Description of the task -
Repeat the lines from the one containing "This screenshot has" through the end of the listing exactly, both ends included. Do not carry over any pictures.

*** Opening of Dataset excerpts ***

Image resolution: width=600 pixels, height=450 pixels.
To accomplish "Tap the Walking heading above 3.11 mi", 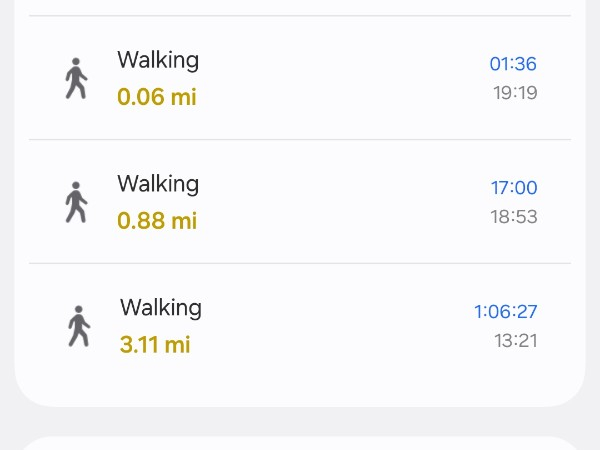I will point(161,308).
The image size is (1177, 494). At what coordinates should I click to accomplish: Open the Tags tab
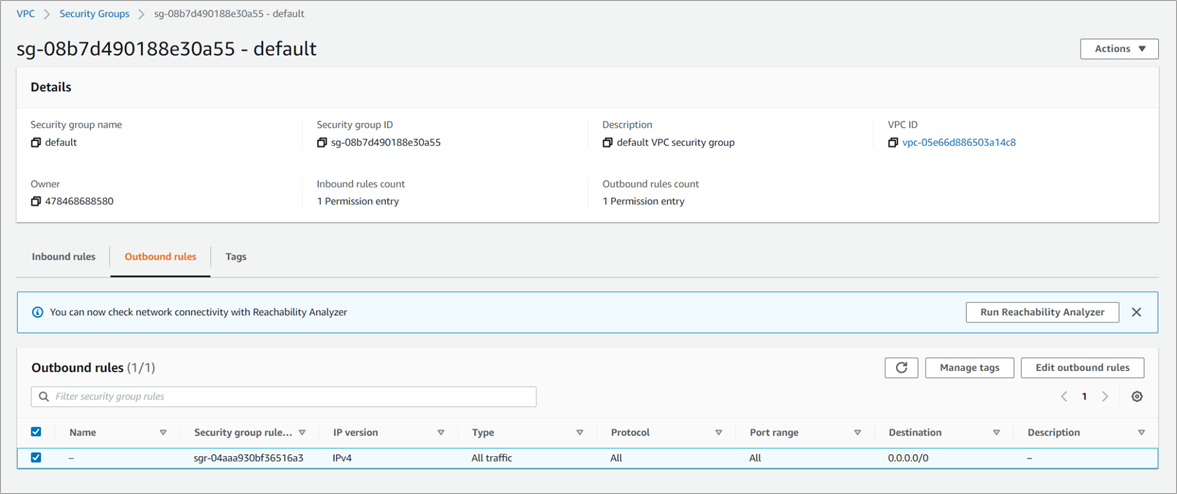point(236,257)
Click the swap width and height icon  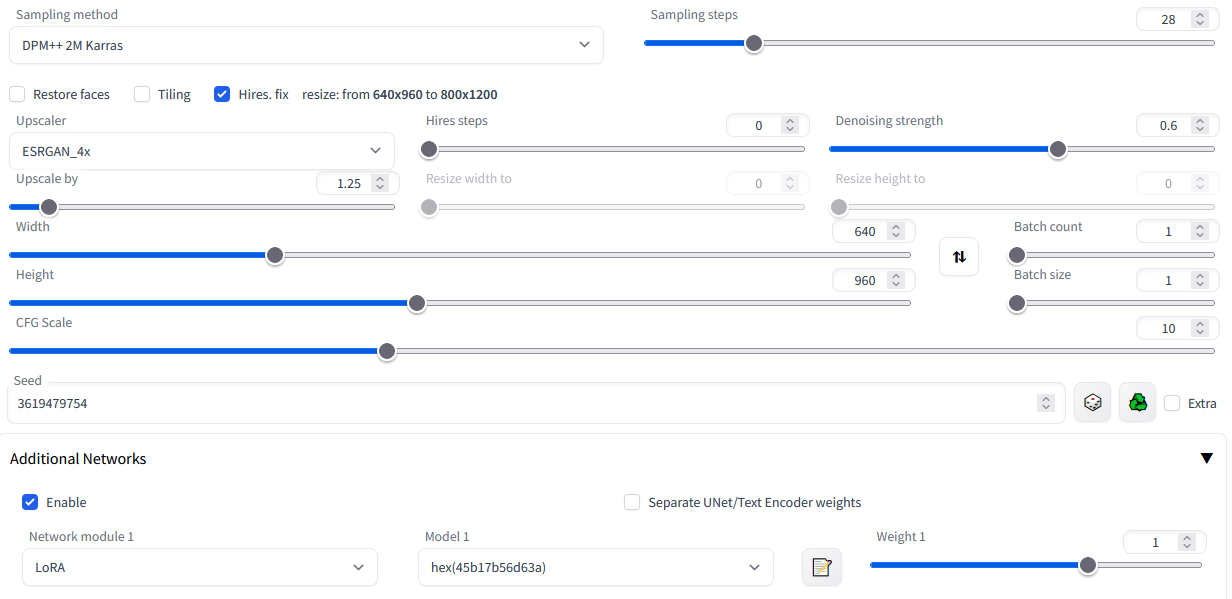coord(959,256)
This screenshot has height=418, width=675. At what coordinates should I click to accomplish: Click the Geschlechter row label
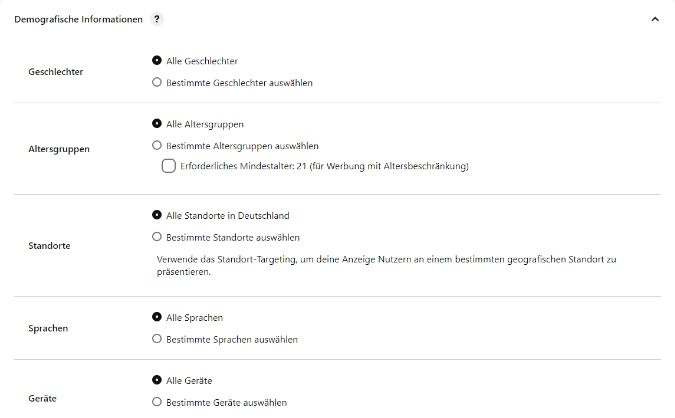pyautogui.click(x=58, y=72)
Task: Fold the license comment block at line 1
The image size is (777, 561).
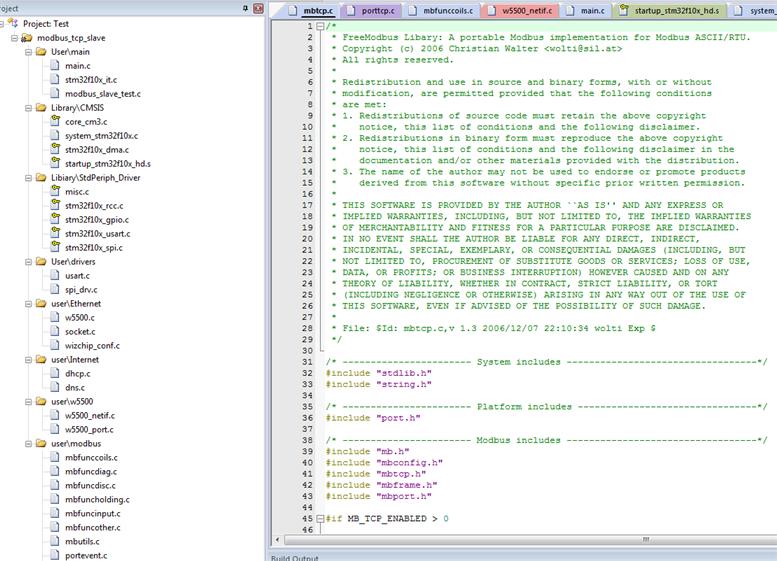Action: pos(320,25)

*** Close of Dataset excerpts ***

Output for this exercise -
This screenshot has height=418, width=675. At what coordinates should I click to accomplish: Click the Geschlechter row label
pyautogui.click(x=58, y=72)
Task: Fold the license comment block at line 1
The image size is (777, 561).
Action: pos(320,25)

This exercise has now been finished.